Reproduce what is written in the records below exactly, and leave out the images.
Segment Start: Dataset entries
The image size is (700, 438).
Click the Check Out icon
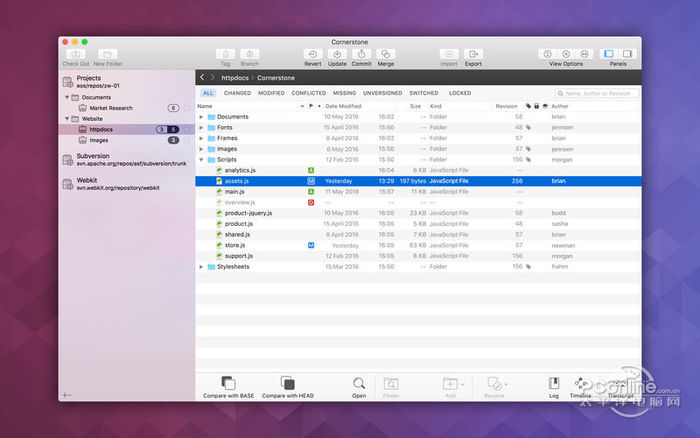pos(76,54)
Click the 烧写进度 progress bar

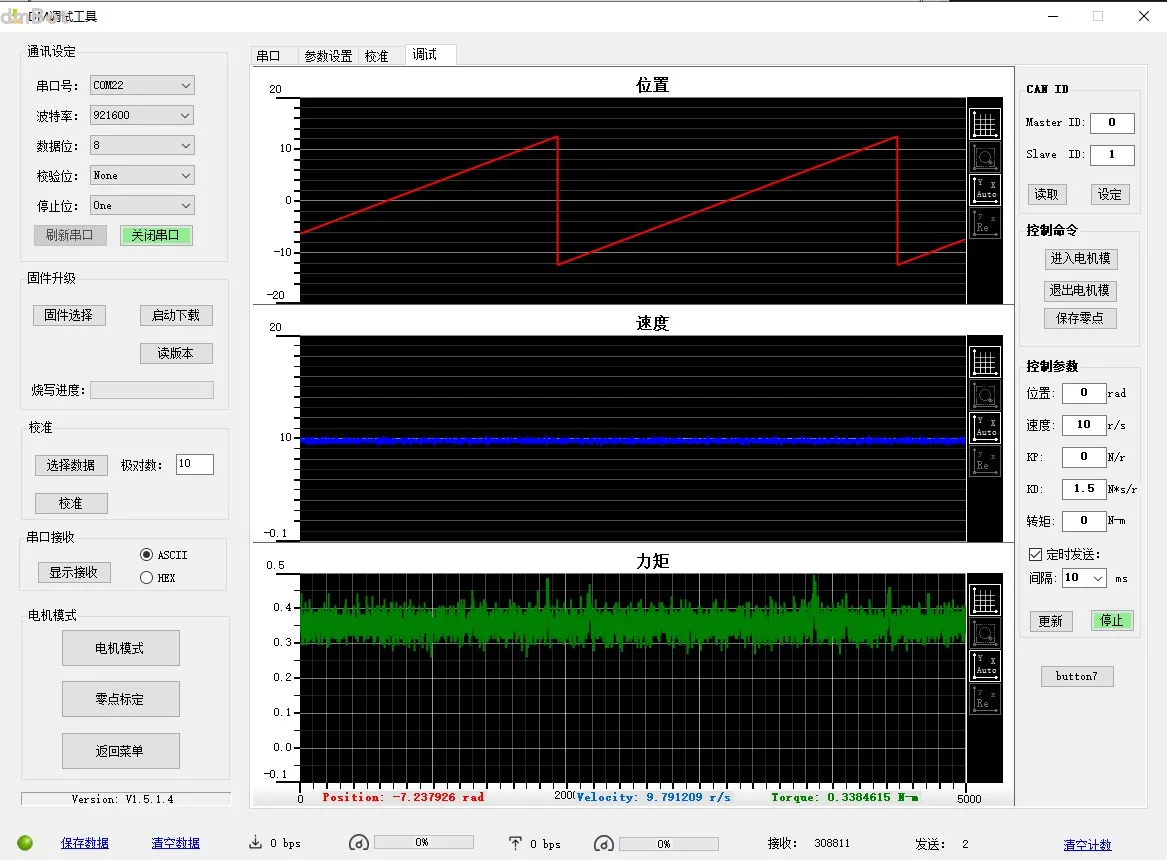coord(152,390)
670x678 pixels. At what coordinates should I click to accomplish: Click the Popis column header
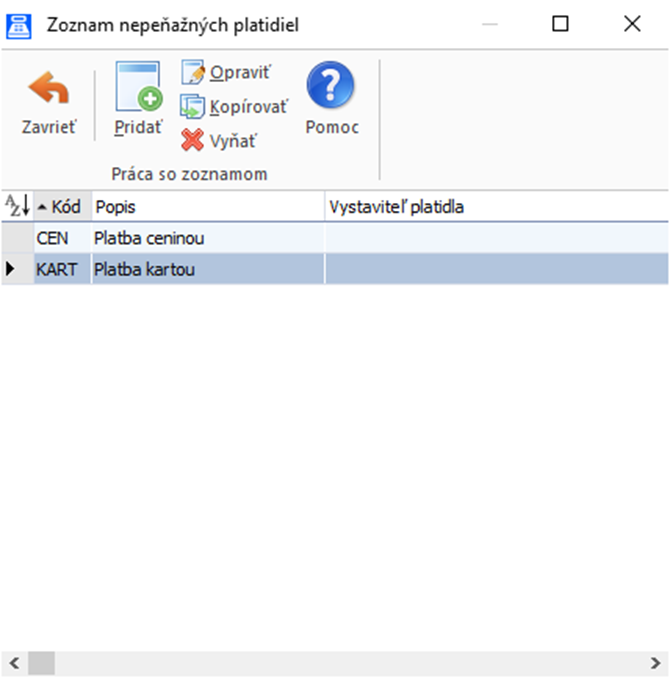pos(208,207)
Segment End: Dataset entries
## Solution for this problem:
The image size is (700, 438).
Click the Check Out icon
pos(76,54)
Click the 烧写进度 progress bar

coord(152,390)
670x678 pixels. At what coordinates should I click to accomplish: Click the Popis column header
pos(208,207)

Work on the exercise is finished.